### Prompt
Since the copy must hold text only, transcribe the data below exactly and omit the images.

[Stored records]

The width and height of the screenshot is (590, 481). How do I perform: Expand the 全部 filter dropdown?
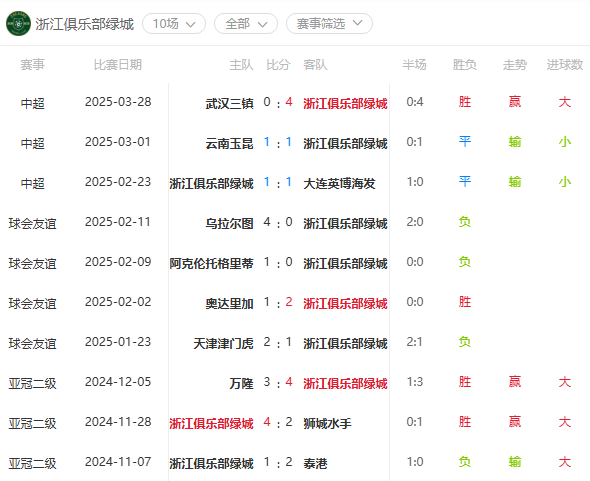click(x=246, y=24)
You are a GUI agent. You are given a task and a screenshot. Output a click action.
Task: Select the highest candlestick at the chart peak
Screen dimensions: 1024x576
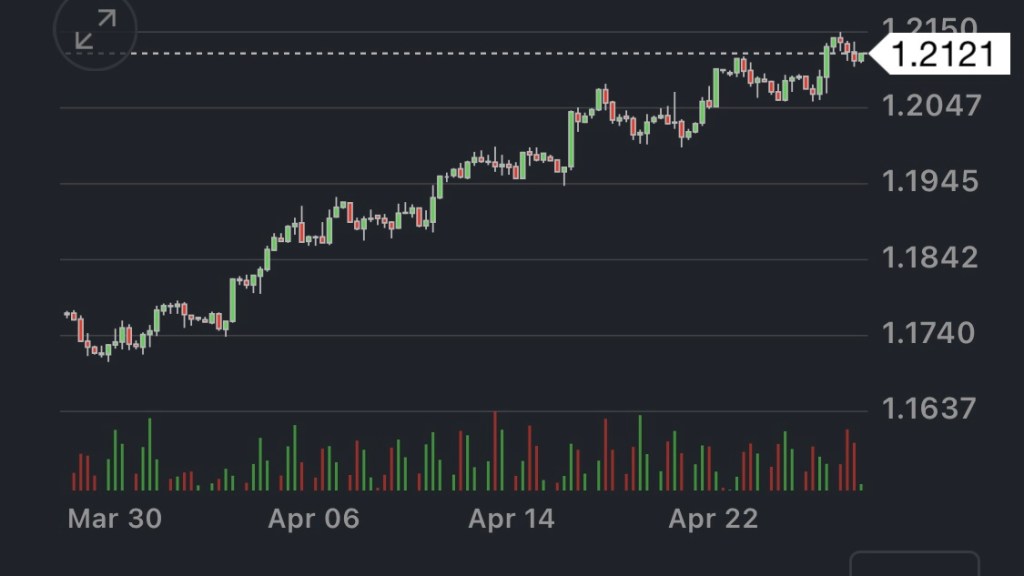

### Answer section
The width and height of the screenshot is (590, 481). How do I perform: Expand the 全部 filter dropdown?
click(x=246, y=24)
You are a GUI agent. You are given a task and a screenshot. Output a click action.
Task: Select the highest candlestick at the chart peak
Screen dimensions: 1024x576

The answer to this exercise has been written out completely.